>>>Hey Dave,
>>> Everyone else is giving you pretty good advice. The one thing I'd like
>>>to throw in is not to be tempted into giving up your regular phone
service
>>>if you get ISDN. ISDN requires "active" termination. Meaning that the
>>>terminal adapter requires its own source of power. If your power goes
>>>out, you have no phone. Not exactly a safe situation in my opinion.
>>>-Bill
>>Hmm, since I do customer support on ISDN here in Norway among other
things,
>>I'll have to put in a comment here :-)
>>One of your B-channels will be up even if you have a power failure. For
you
>>to be able to phone without normal power, you'll need an ISDN phone that
>>does not require a socket to operate, and it can not be an analogue phone
>>through an adapter.
>>That means, err...if you have a diesel running up power for your PC, you
can
>>still hang out at Monza:-D
> What Matt says is correct (of course). Problem is, true ISDN phones are
>very very rare in the States. Was I correct in my original thinking? If
>you have a regular phone plugged into the "analog" port on your TA, you're
>out of luck should the power fail.
> I've always liked ISDN as a technology. Lots of people bash it but I
>think the only problem is that (in the U.S. at least) carriers tend to
>substantially overprice it.
>--
Yup, originally, you're correct, I'm also beginning to think that you are
using a different Make of TA/NT1 than us (since you have analogue ports).

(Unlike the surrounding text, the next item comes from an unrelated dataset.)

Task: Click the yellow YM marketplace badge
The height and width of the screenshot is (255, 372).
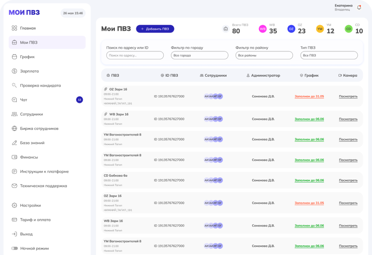Action: click(320, 29)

What happened in Norway was that in the beginning you had a box with two
analogue outlets and one digital (The NT1+ we called it). This setup was
very unstable (some thunder/heavy weather fried it) so the current setup
only has two digital outlets. If you get your line converted to ISDN here
now, you get the new box plus ISDN phone bundled with the subscription (45
for a conversion).
As for quaility etc, I find ISDN very stable, but paying-per-minute is
ancient.....:-)
Norway has the largest rate of ISDN lines compared to subscribers in the
world, simply because it has been dumped out cheaply, and anything else is
hard to get (cable etc).
Now, I'm just waiting for ADSL to become available everywhere...and at a
normal price!
(cost: 500 to set up, starting at 120 per month (!!!))
Wow, look at all the sentences in parenthesis!